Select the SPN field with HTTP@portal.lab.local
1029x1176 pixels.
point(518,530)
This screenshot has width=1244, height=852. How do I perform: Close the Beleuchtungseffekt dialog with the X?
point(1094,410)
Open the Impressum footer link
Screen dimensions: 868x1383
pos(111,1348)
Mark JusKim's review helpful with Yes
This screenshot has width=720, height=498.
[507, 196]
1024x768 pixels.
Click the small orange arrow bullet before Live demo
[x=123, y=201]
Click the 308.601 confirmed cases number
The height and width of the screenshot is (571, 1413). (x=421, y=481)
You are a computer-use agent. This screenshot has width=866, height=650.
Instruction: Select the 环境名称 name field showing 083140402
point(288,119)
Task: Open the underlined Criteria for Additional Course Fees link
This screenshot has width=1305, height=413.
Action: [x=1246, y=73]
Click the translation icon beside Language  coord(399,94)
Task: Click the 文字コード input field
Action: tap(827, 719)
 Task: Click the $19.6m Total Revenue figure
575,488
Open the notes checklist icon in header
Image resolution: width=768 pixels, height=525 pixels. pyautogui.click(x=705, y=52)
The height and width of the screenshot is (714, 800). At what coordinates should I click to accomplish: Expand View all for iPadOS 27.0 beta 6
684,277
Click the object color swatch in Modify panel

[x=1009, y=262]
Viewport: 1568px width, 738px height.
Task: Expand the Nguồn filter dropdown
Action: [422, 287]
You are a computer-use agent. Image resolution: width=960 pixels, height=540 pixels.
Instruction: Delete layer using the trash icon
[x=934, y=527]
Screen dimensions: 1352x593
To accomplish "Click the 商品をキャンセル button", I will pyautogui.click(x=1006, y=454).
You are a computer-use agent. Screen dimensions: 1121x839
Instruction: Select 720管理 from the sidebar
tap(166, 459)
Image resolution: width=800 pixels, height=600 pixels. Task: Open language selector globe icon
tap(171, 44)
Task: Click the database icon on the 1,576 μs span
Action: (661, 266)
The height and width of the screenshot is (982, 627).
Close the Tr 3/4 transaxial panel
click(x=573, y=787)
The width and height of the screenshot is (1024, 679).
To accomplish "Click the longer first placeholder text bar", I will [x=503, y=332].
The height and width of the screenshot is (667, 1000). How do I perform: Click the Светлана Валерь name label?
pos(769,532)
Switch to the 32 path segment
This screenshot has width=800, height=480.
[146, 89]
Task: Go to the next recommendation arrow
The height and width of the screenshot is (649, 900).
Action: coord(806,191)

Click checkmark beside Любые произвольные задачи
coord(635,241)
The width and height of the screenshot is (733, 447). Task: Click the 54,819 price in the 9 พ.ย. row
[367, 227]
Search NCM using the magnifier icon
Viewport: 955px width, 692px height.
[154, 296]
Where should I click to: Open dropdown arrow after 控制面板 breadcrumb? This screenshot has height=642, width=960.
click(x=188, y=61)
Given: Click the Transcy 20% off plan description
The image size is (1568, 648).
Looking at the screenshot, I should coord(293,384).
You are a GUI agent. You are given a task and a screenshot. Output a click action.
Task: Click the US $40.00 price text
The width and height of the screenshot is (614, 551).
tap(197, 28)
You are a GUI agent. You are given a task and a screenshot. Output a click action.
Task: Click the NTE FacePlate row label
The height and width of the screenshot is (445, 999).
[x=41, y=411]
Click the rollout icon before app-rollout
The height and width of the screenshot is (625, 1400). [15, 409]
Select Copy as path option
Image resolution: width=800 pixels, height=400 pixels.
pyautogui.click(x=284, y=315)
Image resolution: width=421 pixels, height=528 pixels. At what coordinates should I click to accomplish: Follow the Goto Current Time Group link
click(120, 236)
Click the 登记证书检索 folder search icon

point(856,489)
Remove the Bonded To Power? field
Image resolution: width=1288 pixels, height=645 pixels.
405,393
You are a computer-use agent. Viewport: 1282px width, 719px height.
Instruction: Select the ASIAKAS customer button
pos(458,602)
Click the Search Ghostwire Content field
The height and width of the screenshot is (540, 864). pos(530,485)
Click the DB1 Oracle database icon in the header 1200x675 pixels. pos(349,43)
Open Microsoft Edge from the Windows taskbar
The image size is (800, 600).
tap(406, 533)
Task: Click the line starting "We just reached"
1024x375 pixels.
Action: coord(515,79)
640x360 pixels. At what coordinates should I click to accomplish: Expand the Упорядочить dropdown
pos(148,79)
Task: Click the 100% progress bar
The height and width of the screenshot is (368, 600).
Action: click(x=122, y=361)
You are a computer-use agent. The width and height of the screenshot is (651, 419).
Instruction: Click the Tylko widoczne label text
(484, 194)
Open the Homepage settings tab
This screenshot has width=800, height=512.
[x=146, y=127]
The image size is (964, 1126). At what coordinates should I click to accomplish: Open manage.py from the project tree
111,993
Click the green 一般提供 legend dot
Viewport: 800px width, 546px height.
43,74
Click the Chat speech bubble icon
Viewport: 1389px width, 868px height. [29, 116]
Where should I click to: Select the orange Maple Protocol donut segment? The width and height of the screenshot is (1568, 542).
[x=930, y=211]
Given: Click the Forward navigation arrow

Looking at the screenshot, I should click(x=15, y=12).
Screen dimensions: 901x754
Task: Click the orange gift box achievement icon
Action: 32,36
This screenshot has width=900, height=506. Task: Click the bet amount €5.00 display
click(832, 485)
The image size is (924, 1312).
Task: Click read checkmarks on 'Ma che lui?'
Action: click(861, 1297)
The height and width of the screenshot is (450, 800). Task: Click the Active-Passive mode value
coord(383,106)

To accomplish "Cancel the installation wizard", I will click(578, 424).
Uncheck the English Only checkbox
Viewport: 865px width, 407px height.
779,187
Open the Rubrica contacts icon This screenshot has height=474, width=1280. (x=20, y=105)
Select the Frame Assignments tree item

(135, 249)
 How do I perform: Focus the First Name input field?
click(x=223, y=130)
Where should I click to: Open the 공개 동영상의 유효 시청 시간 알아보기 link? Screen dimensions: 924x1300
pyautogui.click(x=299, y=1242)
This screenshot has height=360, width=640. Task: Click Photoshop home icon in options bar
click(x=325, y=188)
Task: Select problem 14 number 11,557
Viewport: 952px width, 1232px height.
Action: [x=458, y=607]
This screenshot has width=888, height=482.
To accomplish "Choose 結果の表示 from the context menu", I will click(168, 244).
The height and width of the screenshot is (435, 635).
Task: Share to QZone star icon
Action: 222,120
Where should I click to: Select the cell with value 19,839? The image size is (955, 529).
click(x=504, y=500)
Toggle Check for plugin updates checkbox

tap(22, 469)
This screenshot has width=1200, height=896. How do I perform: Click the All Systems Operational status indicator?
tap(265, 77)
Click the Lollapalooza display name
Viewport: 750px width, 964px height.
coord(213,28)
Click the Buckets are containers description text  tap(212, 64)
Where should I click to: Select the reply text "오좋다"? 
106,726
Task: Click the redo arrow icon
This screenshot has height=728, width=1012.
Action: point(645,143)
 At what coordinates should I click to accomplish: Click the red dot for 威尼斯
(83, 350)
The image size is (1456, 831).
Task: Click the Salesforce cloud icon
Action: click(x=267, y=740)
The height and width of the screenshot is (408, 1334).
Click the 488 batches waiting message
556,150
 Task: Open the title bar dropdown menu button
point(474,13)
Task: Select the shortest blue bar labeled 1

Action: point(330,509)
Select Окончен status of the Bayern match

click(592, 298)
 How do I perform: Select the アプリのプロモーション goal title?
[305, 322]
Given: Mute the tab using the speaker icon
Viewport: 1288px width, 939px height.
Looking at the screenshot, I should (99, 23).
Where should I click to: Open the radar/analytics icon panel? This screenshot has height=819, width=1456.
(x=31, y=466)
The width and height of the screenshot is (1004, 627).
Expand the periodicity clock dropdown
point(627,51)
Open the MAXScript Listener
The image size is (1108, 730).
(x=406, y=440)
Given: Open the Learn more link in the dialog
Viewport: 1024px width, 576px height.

****************

## PROBLEM TO SOLVE
If a line above holds "agent", count it; say how many such lines there are and nothing else.

## EXPECTED OUTPUT
7